There was no question in Mr. Gryce's mind now, as to this woman's destination or whither he should be obliged to go in order to find her. As he now saw into her mind, she had left New York with the intention of hiding herself in the remote village to which she had ordered her mail sent under the name of Elvira Brown, whom she evidently knew; but hearing, either on the car or in the hotel, where she was detained, the plea which was being made for workers in the factory on the east side of the river, she had modified her plans to the extent already known, only to return to her original intention as soon as the attempt to provide for herself in this independent way had proved a failure.

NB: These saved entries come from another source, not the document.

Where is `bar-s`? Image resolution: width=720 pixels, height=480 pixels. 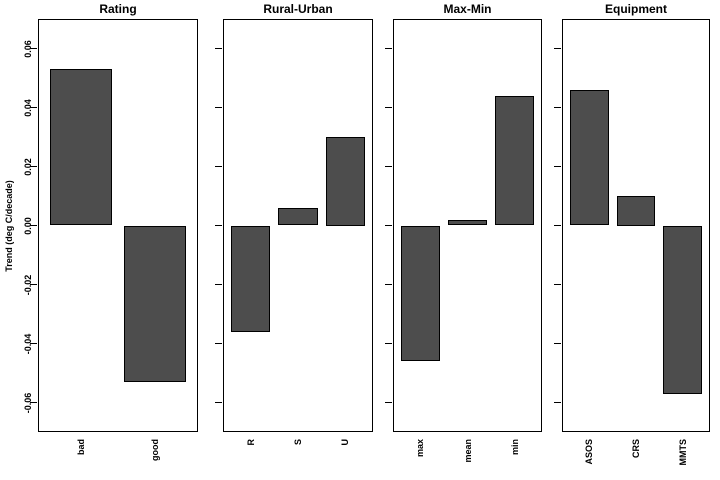
bar-s is located at coordinates (298, 216).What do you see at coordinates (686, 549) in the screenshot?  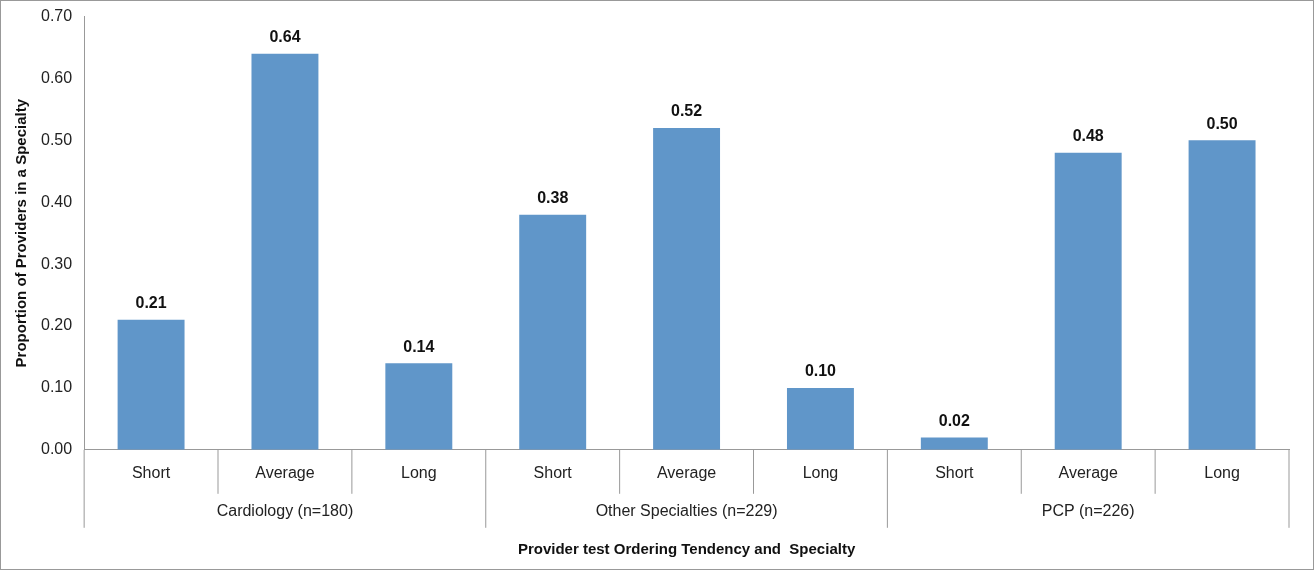 I see `x-axis-title: Provider test Ordering Tendency and Specialty` at bounding box center [686, 549].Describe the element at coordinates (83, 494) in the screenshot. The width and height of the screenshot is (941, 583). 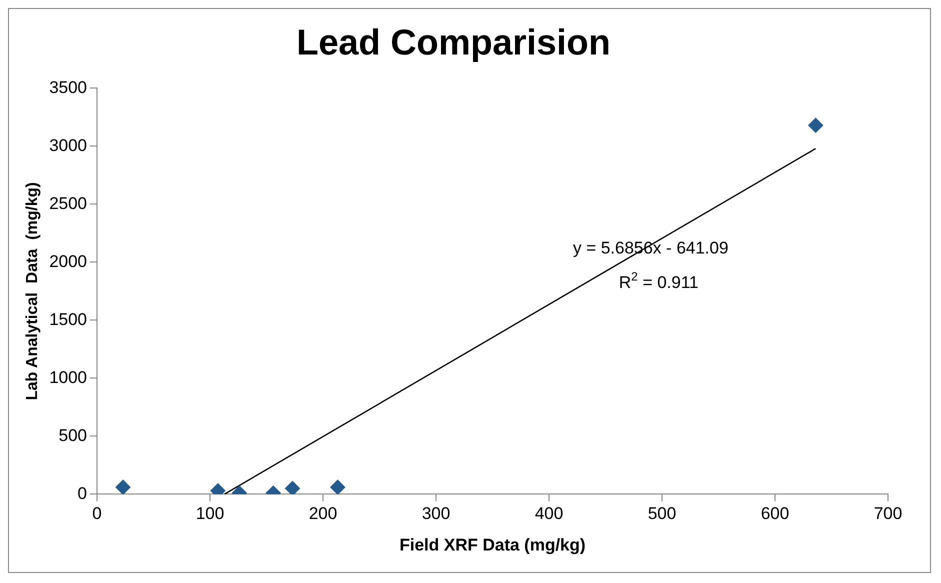
I see `y-tick-label: 0` at that location.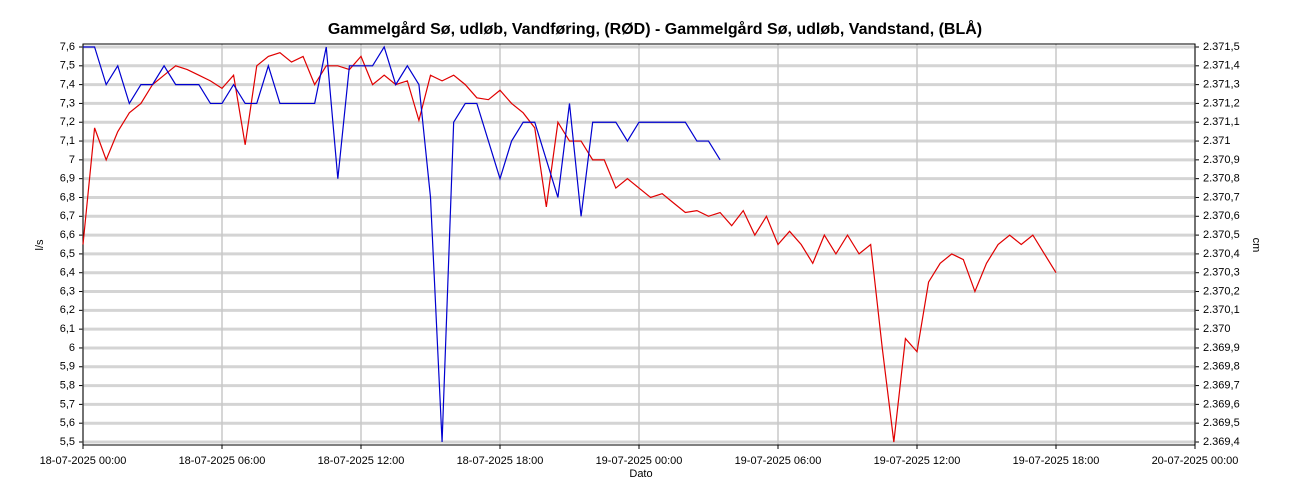  I want to click on y-tick-label: 5,6, so click(68, 423).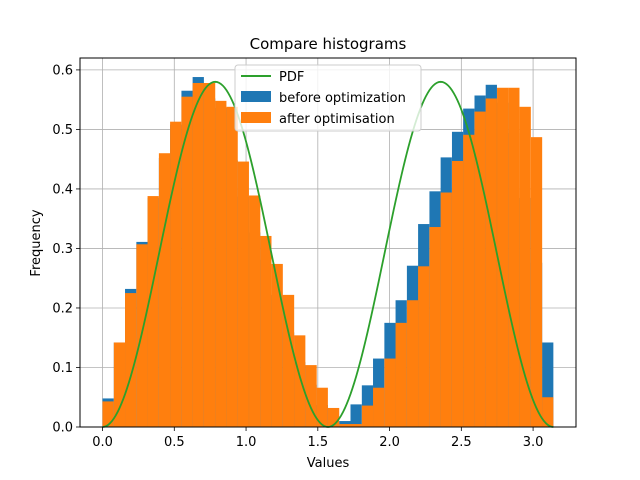 The height and width of the screenshot is (480, 640). I want to click on x-axis-label: Values, so click(328, 464).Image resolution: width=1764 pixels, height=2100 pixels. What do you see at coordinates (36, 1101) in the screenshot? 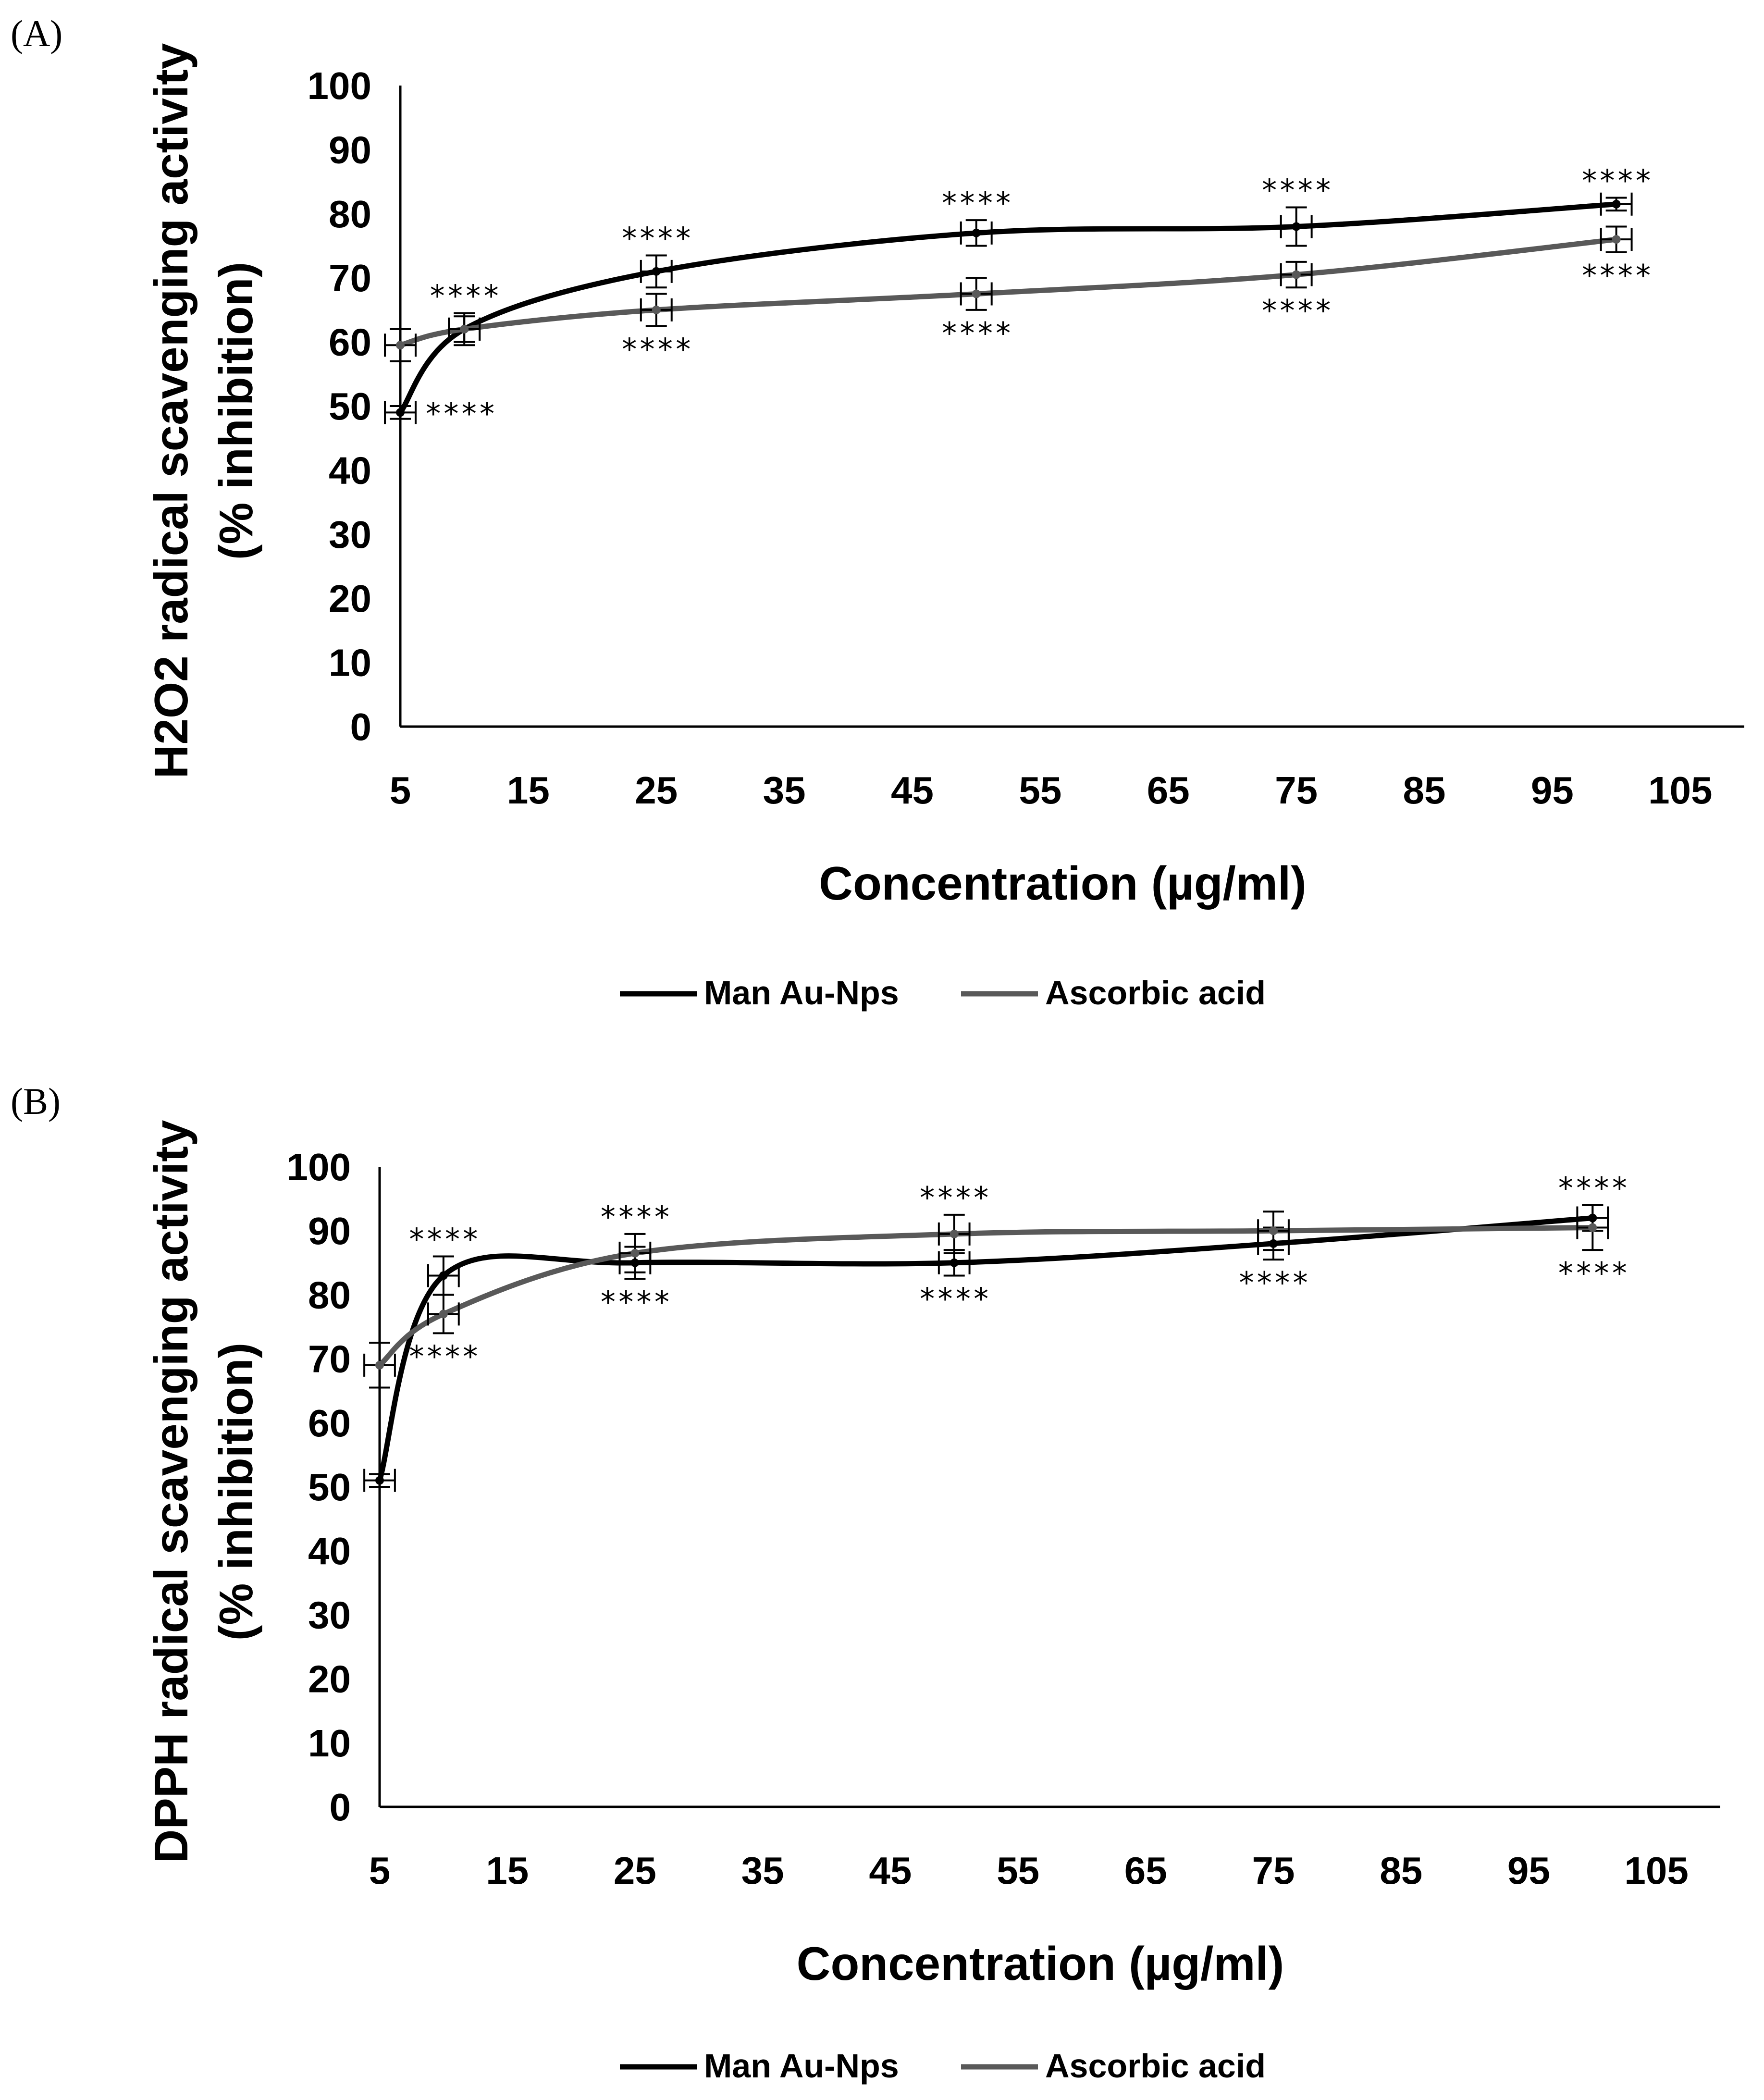
I see `panel-label: (B)` at bounding box center [36, 1101].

He would proceed then in her wake, conscious of the fresh disappointment which awaited her in the loss, through Miss Brown's sudden death, of the asylum she counted upon. Could he have gone on foot like herself, he might have been tempted to do so, for a trail is best followed slowly and with ear and eye very close to the ground. But as this was beyond his strength, he must wait till an automobile could be procured, and possibly till Sweetwater should arrive—for Perry was no man for this job. There were no automobiles in this small town, and it might be necessary to send up or down the river some distance before one could be found capable of carrying them over the precipitous road they would be obliged to take in order to avoid the washout which had driven them to this extremity.

But all would come right in time; and with Sweetwater at his elbow, the journey would be made and the woman caught, soon enough for him no doubt, hard as he felt it to wait. Why so hard, he might have found it difficult to say, since hitherto he had found it easy enough when the goal seemed sure and it was only with time he had to reckon!